▶ **What to work on**
Every line of the data must be copied exactly.

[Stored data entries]
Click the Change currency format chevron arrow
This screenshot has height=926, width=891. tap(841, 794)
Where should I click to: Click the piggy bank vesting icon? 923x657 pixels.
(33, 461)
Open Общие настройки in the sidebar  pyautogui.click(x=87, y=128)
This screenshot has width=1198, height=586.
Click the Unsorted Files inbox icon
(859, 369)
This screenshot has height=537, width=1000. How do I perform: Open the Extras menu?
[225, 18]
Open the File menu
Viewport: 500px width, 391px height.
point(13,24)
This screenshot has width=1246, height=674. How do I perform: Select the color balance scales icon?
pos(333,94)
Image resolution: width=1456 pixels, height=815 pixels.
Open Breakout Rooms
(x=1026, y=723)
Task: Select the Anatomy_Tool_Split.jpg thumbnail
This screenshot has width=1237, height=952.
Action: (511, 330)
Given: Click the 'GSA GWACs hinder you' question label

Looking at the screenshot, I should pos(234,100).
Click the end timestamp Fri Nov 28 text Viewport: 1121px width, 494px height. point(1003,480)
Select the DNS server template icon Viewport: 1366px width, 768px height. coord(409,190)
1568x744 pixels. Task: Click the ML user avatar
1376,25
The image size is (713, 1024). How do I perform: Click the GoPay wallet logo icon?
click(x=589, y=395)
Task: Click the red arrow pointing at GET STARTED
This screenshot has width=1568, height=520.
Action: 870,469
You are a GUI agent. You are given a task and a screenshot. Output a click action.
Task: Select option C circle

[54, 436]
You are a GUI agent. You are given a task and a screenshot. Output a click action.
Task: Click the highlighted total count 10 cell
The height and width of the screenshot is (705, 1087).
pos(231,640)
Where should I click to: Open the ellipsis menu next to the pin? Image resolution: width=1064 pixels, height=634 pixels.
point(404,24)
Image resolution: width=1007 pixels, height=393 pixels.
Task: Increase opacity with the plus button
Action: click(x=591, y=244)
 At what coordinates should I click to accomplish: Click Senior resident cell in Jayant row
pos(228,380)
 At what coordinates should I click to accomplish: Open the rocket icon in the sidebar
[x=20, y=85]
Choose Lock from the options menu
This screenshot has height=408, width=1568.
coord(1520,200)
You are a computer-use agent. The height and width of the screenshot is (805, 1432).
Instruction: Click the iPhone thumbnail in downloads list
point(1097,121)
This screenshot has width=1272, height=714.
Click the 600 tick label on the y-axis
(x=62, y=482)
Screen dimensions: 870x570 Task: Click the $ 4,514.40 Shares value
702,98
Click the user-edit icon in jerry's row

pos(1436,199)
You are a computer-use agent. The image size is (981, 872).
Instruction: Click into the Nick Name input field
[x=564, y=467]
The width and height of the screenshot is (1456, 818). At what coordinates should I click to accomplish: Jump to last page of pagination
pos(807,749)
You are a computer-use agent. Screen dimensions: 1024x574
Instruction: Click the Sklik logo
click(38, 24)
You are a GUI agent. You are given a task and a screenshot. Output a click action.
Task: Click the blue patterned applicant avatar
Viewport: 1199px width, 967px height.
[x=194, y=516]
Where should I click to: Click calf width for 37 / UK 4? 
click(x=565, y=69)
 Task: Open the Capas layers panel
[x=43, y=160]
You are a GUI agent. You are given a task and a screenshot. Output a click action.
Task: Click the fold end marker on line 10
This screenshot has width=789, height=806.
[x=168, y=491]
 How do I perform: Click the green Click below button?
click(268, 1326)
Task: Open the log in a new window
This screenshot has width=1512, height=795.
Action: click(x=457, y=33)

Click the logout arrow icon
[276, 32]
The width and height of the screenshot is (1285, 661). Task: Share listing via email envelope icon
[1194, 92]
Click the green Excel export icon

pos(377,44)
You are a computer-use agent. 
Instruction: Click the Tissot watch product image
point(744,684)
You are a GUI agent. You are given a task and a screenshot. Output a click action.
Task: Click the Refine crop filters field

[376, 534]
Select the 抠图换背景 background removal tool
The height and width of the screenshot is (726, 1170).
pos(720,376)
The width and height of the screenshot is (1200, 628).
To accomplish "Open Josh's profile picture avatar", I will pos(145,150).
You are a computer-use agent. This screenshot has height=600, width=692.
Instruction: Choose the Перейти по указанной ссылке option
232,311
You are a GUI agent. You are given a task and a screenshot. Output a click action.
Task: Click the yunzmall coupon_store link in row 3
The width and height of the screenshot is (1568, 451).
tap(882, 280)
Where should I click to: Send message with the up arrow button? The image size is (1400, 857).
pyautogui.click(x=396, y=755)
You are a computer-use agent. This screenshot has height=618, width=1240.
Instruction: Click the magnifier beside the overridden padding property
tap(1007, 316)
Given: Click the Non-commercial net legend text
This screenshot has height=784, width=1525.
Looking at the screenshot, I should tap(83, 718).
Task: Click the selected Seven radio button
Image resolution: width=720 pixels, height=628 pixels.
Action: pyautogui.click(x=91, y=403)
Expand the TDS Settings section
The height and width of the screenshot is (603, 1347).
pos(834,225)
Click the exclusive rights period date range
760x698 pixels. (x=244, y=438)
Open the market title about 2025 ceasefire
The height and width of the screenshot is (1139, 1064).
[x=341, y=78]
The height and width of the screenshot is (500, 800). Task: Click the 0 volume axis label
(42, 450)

▶ **Answer to the problem**
Click the Change currency format chevron arrow
This screenshot has height=926, width=891. tap(841, 794)
Where should I click to: Click the piggy bank vesting icon? 923x657 pixels.
(33, 461)
Open Общие настройки in the sidebar  pyautogui.click(x=87, y=128)
This screenshot has width=1198, height=586.
Click the Unsorted Files inbox icon
(859, 369)
This screenshot has height=537, width=1000. How do I perform: Open the Extras menu?
[225, 18]
Open the File menu
Viewport: 500px width, 391px height.
point(13,24)
This screenshot has width=1246, height=674. How do I perform: Select the color balance scales icon?
pos(333,94)
Image resolution: width=1456 pixels, height=815 pixels.
Open Breakout Rooms
(x=1026, y=723)
Task: Select the Anatomy_Tool_Split.jpg thumbnail
This screenshot has width=1237, height=952.
Action: (511, 330)
Given: Click the 'GSA GWACs hinder you' question label

Looking at the screenshot, I should pos(234,100).
Click the end timestamp Fri Nov 28 text Viewport: 1121px width, 494px height. point(1003,480)
Select the DNS server template icon Viewport: 1366px width, 768px height. coord(409,190)
1568x744 pixels. Task: Click the ML user avatar
1376,25
The image size is (713, 1024). How do I perform: Click the GoPay wallet logo icon?
click(x=589, y=395)
Task: Click the red arrow pointing at GET STARTED
This screenshot has width=1568, height=520.
Action: 870,469
You are a GUI agent. You are given a task and a screenshot. Output a click action.
Task: Select option C circle

[54, 436]
You are a GUI agent. You are given a task and a screenshot. Output a click action.
Task: Click the highlighted total count 10 cell
The height and width of the screenshot is (705, 1087).
pos(231,640)
Where should I click to: Open the ellipsis menu next to the pin? Image resolution: width=1064 pixels, height=634 pixels.
point(404,24)
Image resolution: width=1007 pixels, height=393 pixels.
Task: Increase opacity with the plus button
Action: click(x=591, y=244)
 At what coordinates should I click to accomplish: Click Senior resident cell in Jayant row
pos(228,380)
 At what coordinates should I click to accomplish: Open the rocket icon in the sidebar
[x=20, y=85]
Choose Lock from the options menu
This screenshot has height=408, width=1568.
coord(1520,200)
You are a computer-use agent. The height and width of the screenshot is (805, 1432).
Instruction: Click the iPhone thumbnail in downloads list
point(1097,121)
This screenshot has width=1272, height=714.
Click the 600 tick label on the y-axis
(x=62, y=482)
Screen dimensions: 870x570 Task: Click the $ 4,514.40 Shares value
702,98
Click the user-edit icon in jerry's row

pos(1436,199)
You are a computer-use agent. The image size is (981, 872).
Instruction: Click into the Nick Name input field
[x=564, y=467]
The width and height of the screenshot is (1456, 818). At what coordinates should I click to accomplish: Jump to last page of pagination
pos(807,749)
You are a computer-use agent. Screen dimensions: 1024x574
Instruction: Click the Sklik logo
click(38, 24)
You are a GUI agent. You are given a task and a screenshot. Output a click action.
Task: Click the blue patterned applicant avatar
Viewport: 1199px width, 967px height.
[x=194, y=516]
Where should I click to: Click calf width for 37 / UK 4? 
click(x=565, y=69)
 Task: Open the Capas layers panel
[x=43, y=160]
You are a GUI agent. You are given a task and a screenshot. Output a click action.
Task: Click the fold end marker on line 10
This screenshot has width=789, height=806.
[x=168, y=491]
 How do I perform: Click the green Click below button?
click(268, 1326)
Task: Open the log in a new window
This screenshot has width=1512, height=795.
Action: click(x=457, y=33)

Click the logout arrow icon
[276, 32]
The width and height of the screenshot is (1285, 661). Task: Share listing via email envelope icon
[1194, 92]
Click the green Excel export icon

pos(377,44)
You are a computer-use agent. 
Instruction: Click the Tissot watch product image
point(744,684)
You are a GUI agent. You are given a task and a screenshot. Output a click action.
Task: Click the Refine crop filters field

[376, 534]
Select the 抠图换背景 background removal tool
The height and width of the screenshot is (726, 1170).
pos(720,376)
The width and height of the screenshot is (1200, 628).
To accomplish "Open Josh's profile picture avatar", I will pos(145,150).
You are a computer-use agent. This screenshot has height=600, width=692.
Instruction: Choose the Перейти по указанной ссылке option
232,311
You are a GUI agent. You are given a task and a screenshot. Output a click action.
Task: Click the yunzmall coupon_store link in row 3
The width and height of the screenshot is (1568, 451).
tap(882, 280)
Where should I click to: Send message with the up arrow button? The image size is (1400, 857).
pyautogui.click(x=396, y=755)
You are a computer-use agent. This screenshot has height=618, width=1240.
Instruction: Click the magnifier beside the overridden padding property
tap(1007, 316)
Given: Click the Non-commercial net legend text
This screenshot has height=784, width=1525.
Looking at the screenshot, I should tap(83, 718).
Task: Click the selected Seven radio button
Image resolution: width=720 pixels, height=628 pixels.
Action: pyautogui.click(x=91, y=403)
Expand the TDS Settings section
The height and width of the screenshot is (603, 1347).
pos(834,225)
Click the exclusive rights period date range
760x698 pixels. (x=244, y=438)
Open the market title about 2025 ceasefire
The height and width of the screenshot is (1139, 1064).
[x=341, y=78]
The height and width of the screenshot is (500, 800). Task: Click the 0 volume axis label
(42, 450)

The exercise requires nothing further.